In February this year $170 million worth of a cryptocurrency called Nano (formerly known as RaiBlocks) seemingly vanished on an Italian cryptocurrency exchange called BitGrail.
BitGrail says that they were the victim of theft, and the hacker took advantage of malfunctions in the software made available by the Nano team and, therefore, are not responsible for the disappearance of Nano. Yet, Nano is singing a different tune and claim on their blog: "From our own preliminary investigation, no double spending was detected on the ledger and we have no reason to believe the loss was due to an issue in the Nano protocol. The problems appear to be related to BitGrail's software."
One of my favourite privacy coins has managed to stay the hand of ASIC miners- for now. In March, the Chinese company Bitmain announced they were releasing an Antminer X3, which was specifically developed to mine Monero.
Fearing mass use of the kind of ASIC offered by Bitmain would make the network more centralized by forcing small-time miners using home PCs and other devices out, creator Riccardo Spagni said: "I will do everything in my power to help the community prevent the proliferation of centralisation-inducing ASICs on the Monero network."
And he did just that. The hashrate and difficulty has dropped dramatically over the past 48 hours. Unlike the BCH/BTC split, a new coin has not been created, this has purely been a fork to avoid ASIC miners bleeding the network. In true Spgagni style he tweeted out the fork had been successful.
Monero did the thing with the thing. pic.twitter.com/EEwjfZxY0R— Riccardo Spagni (@fluffypony) April 6, 2018
Bitmain has been teasing its Ethereum ASIC miner for a while now, but the China-based Bitcoin mining company has finally unveiled their new Antminer E3 that will ship in July.
Bitmain's new Antminer E3 is limited to "one unit per user" which will stem huge mining farms from loading up on them, while the new Ethereum ASIC miner costs just $800 and has 180MH/s of mining power with Bitmain adding that they expect shipping-ready Antminer E3s will "deliver higher performance and efficiency when they are ready to ship".
The new Ethereum ASIC miner consumes just 800W of power, and with an $800 price tag and 180MH/s of hashing power, this will put a dent in GPU-based mining. An overclocked NVIDIA GeForce GTX 1080 Ti can push around 35MH/s in Claymore mining Ethereum, so you'd need 5 of them overclocked to match a single Bitmain Antminer E3.

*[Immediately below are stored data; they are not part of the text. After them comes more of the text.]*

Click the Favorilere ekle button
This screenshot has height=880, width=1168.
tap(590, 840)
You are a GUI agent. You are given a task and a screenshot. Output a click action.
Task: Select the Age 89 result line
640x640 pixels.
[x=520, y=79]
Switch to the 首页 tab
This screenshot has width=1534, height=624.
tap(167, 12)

Bitmain's new Antminer E3 could be bricked for ETH mining if the new hard fork with Ethereum happens, too. The new Antminer E3 isn't shipping until the end of July, which means there's plenty of time for change in the market in the coming months.
The entire Ethereum mining bubble could pop with the arrival of Ethereum ASIC miners, so during the Ethereum Improvement Proposal (EIP) #958 on Github on March 30, Ethereum developer Piper Merriam talked about the idea of a hard fork in the Etheruem protocol, a move that would invalidate ETH ASICs.
This is a reaction to the news that Bitmain is working on the world's first Ethereum ASIC miner, with the Chinese ASIC manufacturer close to the release of its Ethereum ASIC miner. The Ethereum White Paper itself said that the ETH protocol itself features a two-fold resistance to mining centralization, something ETH ASICs would definitely usher in.
The first line of defense for the Ethereum algorithm is that it requires miners to return the hash for data that has been "randomly selected" from the transactions in the next block. Then you have to consider that "Ethereum contracts can include any kind of computation, an Ethereum ASIC would essentially be an ASIC for general computation - ie. a better CPU".